* WRITTEN INSTRUCTION
Using the excerpt on emoji and IDNA processing, list each full-stop character that it proposes treating as a bad stop, with its code point and name.

* SELECTED EXCERPT

>>>>

The difference is that you have to first identify and separate the emoji from IDNA processing. The text parts go through IDNA and the emoji parts are as-is (or could be passed through a new algorithm for Emoji.)

This let’s you enable IDNA2008 which turns on NV8 and XV8 and disallows many more characters.

Additionally for validation, you don’t look inside emoji sequences to apply context rules, because we already deemed them valid according to UTS-51.

Two examples:

  • #️ [0023 FE0F] is from Emoji version 1.1 yet will never be valid under UTS-46 (IDNA 2003 or 2008) because FE0F gets removed and # [0023] is invalid. However, it’s a correct emoji according to UTS-51 and easily identifiable. When we hash a string containing this emoji, the FE0F should remain. The text version is # [0023 FE0E] which becomes # [0023] which is disallowed. TLDR: only #️ works.

  • ⌚ [231A FE0F] (also from Emoji version 1.1) presents correctly when stripped ⌚ [231A] and is legal in UTS-46 using IDNA2003 but disallowed in IDNA2008 because it’s an emoji. When we hash a string containing this emoji, we should use the grandfathered version and strip the FE0F to preserve the existing namehash (effectively mapping [231A FE0F] to [231A]). For the text version, ⌚︎ [231A FE0E], we strip FE0E and see that it matches [231A]. TLDR: the 3 watch emojis are equivalent.

I think this works in all cases and lets the standard integrate new emoji w/o issue, with the penalty that we forever remember the list of grandfathered emoji to account for previously registered names, which seems pretty mild compared to breaking thousands of registered names.

You technically could, but UTS-46 permits multiple stops which come from IDNA mapping, and I don’t know if any stops could occur inside of an emoji (eg. TAG stop is E002E which occurs inside Emoji but not mapped to a stop by either IDNA.) It might we smart to deviate from this and say that only (.) [002E] is a stop and these other stops are bad:

  • 3002 IDEOGRAPHIC FULL STOP
  • FF0E FULLWIDTH FULL STOP
  • FF61 HALFWIDTH IDEOGRAPHIC FULL STOP
1 Like

Thanks for the summary!

<<<<

* GIVEN MATERIAL
>>>>

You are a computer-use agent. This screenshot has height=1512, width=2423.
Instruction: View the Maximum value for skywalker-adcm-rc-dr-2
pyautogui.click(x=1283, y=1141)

<<<<

* COMPLETE RESPONSE
3002 IDEOGRAPHIC FULL STOP
FF0E FULLWIDTH FULL STOP
FF61 HALFWIDTH IDEOGRAPHIC FULL STOP